J’allume une cigarette tout en regardant par la fenêtre et je la vois, son visage est rubicond et je devine sa croupe tendue sous la robe légère, elle se tient accroupie en bas dans le jardin et arrache avec rage des mauvaises herbes ce qui me fait sourire méchamment quand j’y pense.

Ainsi donc elle s’est sentie blessée que je la rejette ainsi, parce que je n’ai pas voulu la culbuter derechef sur la table de la salle à manger quand elle me le demandait. L’a t’elle demandé d’ailleurs ? ses yeux l’imploraient tellement que j’ai du entendre une voix qui ressemblait à la sienne, mais je n’ai plus voulu entendre ça, pas à cet instant, « pas maintenant » j’ai du dire.

Cela fait quelques semaines qu’on se connait, une chic fille un peu sauvage, une rousse à la peau pale et qui s’empourpre violemment, qui s’ouvre et se referme aussi rapidement que les pétales des sensitives.

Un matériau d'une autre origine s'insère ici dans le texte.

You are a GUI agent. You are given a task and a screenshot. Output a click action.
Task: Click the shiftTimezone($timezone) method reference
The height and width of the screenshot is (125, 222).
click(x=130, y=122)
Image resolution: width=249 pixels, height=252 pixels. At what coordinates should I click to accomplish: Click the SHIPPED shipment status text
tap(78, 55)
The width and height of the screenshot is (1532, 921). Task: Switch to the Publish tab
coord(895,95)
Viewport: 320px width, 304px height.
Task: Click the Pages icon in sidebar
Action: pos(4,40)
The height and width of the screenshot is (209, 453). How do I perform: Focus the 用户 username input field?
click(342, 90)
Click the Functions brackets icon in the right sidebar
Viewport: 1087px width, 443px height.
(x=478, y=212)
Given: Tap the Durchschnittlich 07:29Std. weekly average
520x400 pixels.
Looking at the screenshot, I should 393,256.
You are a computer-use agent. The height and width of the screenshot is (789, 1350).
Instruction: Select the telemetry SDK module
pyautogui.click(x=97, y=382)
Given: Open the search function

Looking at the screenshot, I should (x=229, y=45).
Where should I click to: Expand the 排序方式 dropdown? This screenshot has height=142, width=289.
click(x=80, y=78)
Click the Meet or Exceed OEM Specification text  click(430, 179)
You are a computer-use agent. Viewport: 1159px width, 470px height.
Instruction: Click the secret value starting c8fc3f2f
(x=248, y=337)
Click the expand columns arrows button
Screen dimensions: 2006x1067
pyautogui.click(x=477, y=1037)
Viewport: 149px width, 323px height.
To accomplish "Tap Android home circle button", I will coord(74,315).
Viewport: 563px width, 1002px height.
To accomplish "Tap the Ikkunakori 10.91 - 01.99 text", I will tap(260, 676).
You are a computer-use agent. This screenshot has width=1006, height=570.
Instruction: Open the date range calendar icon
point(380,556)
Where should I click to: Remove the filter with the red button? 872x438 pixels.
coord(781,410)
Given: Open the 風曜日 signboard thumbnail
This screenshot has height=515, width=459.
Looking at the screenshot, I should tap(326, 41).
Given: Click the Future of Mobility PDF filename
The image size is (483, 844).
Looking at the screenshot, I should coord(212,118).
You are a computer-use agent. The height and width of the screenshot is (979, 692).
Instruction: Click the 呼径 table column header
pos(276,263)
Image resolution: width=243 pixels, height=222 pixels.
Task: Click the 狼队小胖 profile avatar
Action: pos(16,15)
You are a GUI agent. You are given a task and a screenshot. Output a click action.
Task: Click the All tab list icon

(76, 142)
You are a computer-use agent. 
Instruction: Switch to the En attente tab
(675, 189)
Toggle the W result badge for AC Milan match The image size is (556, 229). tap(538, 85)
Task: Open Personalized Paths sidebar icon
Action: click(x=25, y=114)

Que j’aime ses yeux verts, plusieurs fois je me suis senti happé par ceux ci et j’y aurais plongé tout entier corps et âme si quelque chose ne m’avait retenu.

Quelque chose ou plutôt quelqu’un qui ne répond plus au prénom de Margot depuis des mois mais qui est toujours là tapie dans l’ombre à me hanter.

Une défaite encore, toujours la même issue de la sensation d’abandon et du rejet. Mais cette fois c’est moi qui contrôle, cette fois c’est moi qui ai le pouvoir de rejeter et j’en profite, ça fait un bien fou.

Non un bien fou c’est largement exagéré, un dépit fou serait plus juste, mais ce dépit est tellement confortable finalement que dans un sens je m’y retrouve, je suis comme chez moi, bien dans la merde au chaud.

Elle vient de lever les yeux vers la fenêtre et je la regarde, nous nous dévisageons au travers de la vitre. Comme c’est étrange la vitesse à laquelle la sensation de familiarité peut se dissiper tout à coup je note. Tout à l’heure encore nous étions amants et là maintenant nous voici comme deux étrangers s’épiant par la fenêtre.